**Document passage**
-*-

Indiana Energy Secretary: We’ve Got to ‘Do Something’ About the NIMBYs

And more on the week’s most important battles around renewable energy.

The United States.
Heatmap Illustration/Getty Images

1. Indianapolis, Indiana – The Sooner state’s top energy official suggested energy developers should sue towns and county regulators over anti-renewable moratoria and restrictive ordinances, according to audio posted online by local politics blog Indy Politics.

  • Per the audio, Indiana Energy Secretary Suzie Jaworowski told a closed-door audience Tuesday that she believes the state has to “do something” about the recent wave of local bans on renewable energy because it is “creating a reputation where industry doesn’t want to come.” Among the luncheon’s sponsors were AES Indiana, Duke Energy, and the industry group Chambers for Innovation and Clean Energy, and it was officially chaired by Citizens Energy, Indiana Electric Cooperatives, and EDP Renewables.
  • Jaworowski – who was previously an official in the first Trump administration – bemoaned the fact companies spend copious amounts of money on community engagement only to reach no deal. “Personally I think that those companies should start suing the communities and get serious about it,” she said, adding that her office is developing a map of “yes counties” for energy development.
  • At least eleven Indiana counties have outright moratoria on renewable energy development and more than twenty others have at least some form of restriction on solar or wind, according to the Heatmap Pro database.

2. Laramie County, Wyoming – It’s getting harder to win a permit for a wind project in Wyoming, despite it being home to some of the largest such projects in the country.

-*-

**Given information**
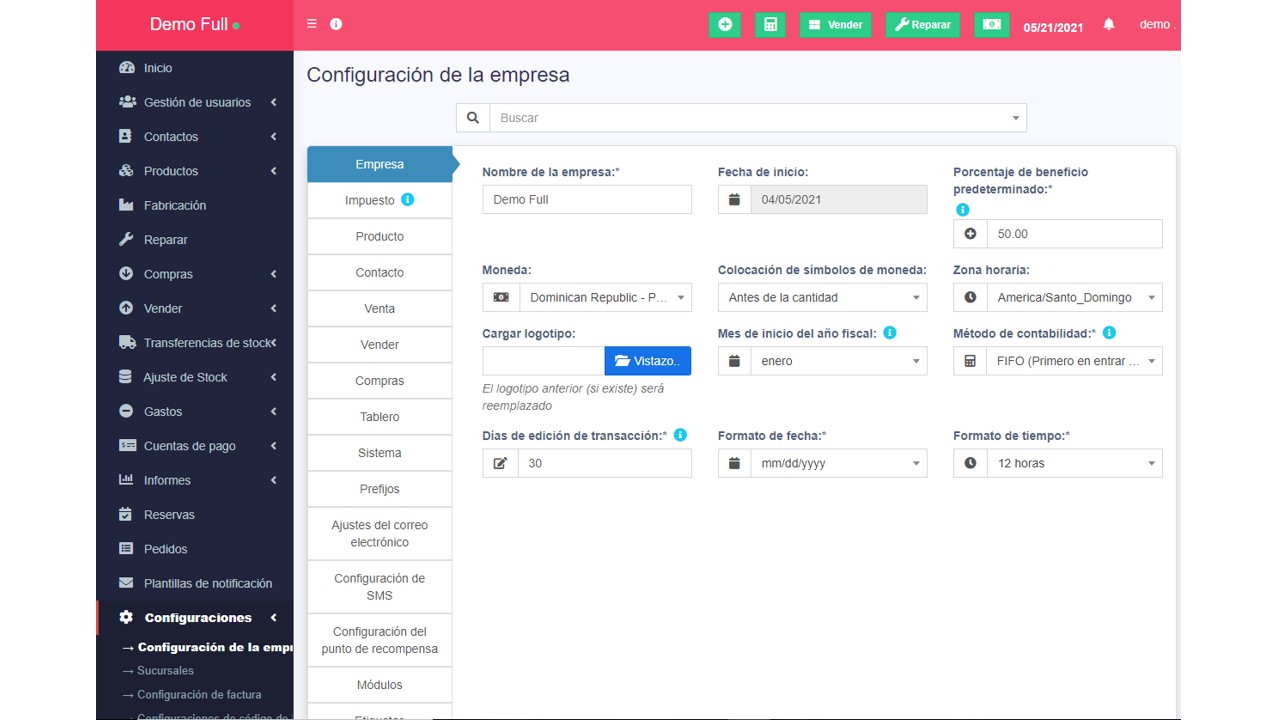Click the green money bill icon button

click(x=991, y=25)
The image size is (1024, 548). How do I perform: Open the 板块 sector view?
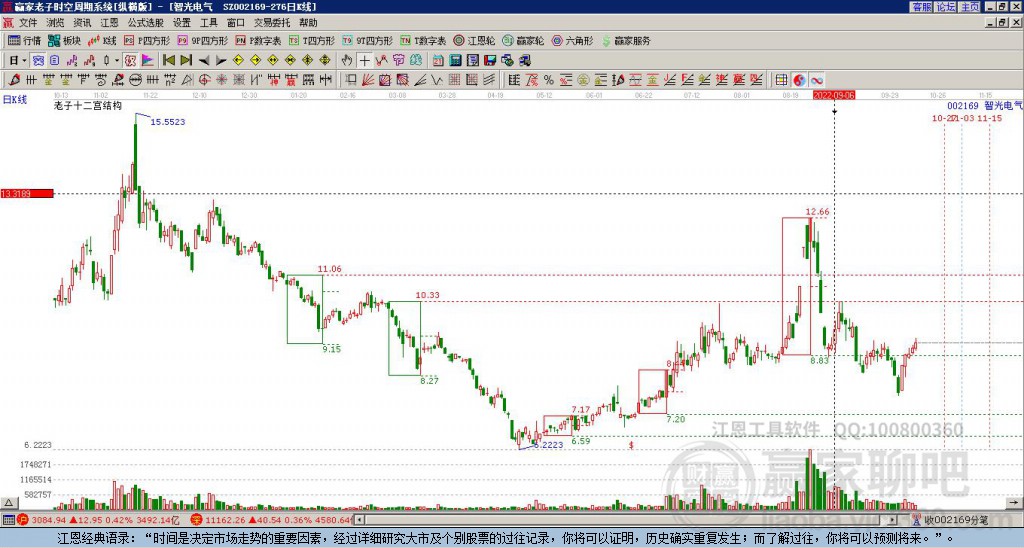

-*-

**To be done**
1. List every organization that the article on Indiana's energy secretary names as either a sponsor or an official chair of the luncheon.
2. According to the article on Indiana's energy secretary, what kind of map is her office developing?

**Responses to the tasks**
1. AES Indiana, Duke Energy, Chambers for Innovation and Clean Energy, Citizens Energy, Indiana Electric Cooperatives, and EDP Renewables.

2. A map of "yes counties" for energy development.